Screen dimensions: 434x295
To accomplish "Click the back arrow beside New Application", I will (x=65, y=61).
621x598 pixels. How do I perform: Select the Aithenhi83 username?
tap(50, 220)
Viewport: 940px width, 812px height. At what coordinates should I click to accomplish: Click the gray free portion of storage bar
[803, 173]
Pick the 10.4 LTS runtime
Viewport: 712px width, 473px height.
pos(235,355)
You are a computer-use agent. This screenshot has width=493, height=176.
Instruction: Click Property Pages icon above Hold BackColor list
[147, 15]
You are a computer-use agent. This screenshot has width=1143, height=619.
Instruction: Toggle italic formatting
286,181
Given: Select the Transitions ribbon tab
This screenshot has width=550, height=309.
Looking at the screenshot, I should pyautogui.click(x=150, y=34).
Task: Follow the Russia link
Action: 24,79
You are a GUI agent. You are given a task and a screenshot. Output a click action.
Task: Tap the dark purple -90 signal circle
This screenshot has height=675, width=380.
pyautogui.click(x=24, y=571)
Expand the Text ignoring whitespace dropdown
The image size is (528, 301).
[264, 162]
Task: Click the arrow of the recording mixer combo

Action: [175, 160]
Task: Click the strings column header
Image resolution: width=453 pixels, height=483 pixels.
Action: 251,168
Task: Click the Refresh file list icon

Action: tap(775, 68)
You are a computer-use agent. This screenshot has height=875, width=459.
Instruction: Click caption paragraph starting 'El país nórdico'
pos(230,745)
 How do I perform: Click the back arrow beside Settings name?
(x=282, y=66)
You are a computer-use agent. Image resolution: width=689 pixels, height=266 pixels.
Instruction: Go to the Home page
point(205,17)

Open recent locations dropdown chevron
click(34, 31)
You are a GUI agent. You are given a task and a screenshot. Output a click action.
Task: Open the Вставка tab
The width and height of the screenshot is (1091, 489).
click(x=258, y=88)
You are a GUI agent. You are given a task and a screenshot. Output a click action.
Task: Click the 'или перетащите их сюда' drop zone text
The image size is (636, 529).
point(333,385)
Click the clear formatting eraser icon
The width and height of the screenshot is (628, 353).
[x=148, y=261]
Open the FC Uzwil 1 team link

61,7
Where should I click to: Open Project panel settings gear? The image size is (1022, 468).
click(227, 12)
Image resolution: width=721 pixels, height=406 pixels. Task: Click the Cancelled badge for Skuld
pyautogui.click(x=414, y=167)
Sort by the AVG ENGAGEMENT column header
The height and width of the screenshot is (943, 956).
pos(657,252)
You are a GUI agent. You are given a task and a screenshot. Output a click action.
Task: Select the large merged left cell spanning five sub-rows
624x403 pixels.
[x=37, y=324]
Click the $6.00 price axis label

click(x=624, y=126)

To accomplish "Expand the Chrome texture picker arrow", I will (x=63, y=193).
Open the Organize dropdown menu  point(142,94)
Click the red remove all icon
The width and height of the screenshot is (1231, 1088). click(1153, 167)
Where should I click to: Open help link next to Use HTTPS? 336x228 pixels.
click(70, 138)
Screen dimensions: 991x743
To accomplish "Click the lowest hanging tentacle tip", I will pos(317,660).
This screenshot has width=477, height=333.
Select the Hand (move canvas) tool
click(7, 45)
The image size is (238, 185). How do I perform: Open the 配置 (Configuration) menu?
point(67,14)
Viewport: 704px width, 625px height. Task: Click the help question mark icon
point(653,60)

### Exercise goal
The first line of the records begins the span, and the line containing "has height=875, width=459." ends it. Reproduce that span exactly, both ends included.

### Worked solution
Screen dimensions: 434x295
To accomplish "Click the back arrow beside New Application", I will (x=65, y=61).
621x598 pixels. How do I perform: Select the Aithenhi83 username?
tap(50, 220)
Viewport: 940px width, 812px height. At what coordinates should I click to accomplish: Click the gray free portion of storage bar
[803, 173]
Pick the 10.4 LTS runtime
Viewport: 712px width, 473px height.
pos(235,355)
You are a computer-use agent. This screenshot has width=493, height=176.
Instruction: Click Property Pages icon above Hold BackColor list
[147, 15]
You are a computer-use agent. This screenshot has width=1143, height=619.
Instruction: Toggle italic formatting
286,181
Given: Select the Transitions ribbon tab
This screenshot has width=550, height=309.
Looking at the screenshot, I should pyautogui.click(x=150, y=34).
Task: Follow the Russia link
Action: 24,79
You are a GUI agent. You are given a task and a screenshot. Output a click action.
Task: Tap the dark purple -90 signal circle
This screenshot has height=675, width=380.
pyautogui.click(x=24, y=571)
Expand the Text ignoring whitespace dropdown
The image size is (528, 301).
[264, 162]
Task: Click the arrow of the recording mixer combo

Action: [175, 160]
Task: Click the strings column header
Image resolution: width=453 pixels, height=483 pixels.
Action: 251,168
Task: Click the Refresh file list icon

Action: tap(775, 68)
You are a computer-use agent. This screenshot has height=875, width=459.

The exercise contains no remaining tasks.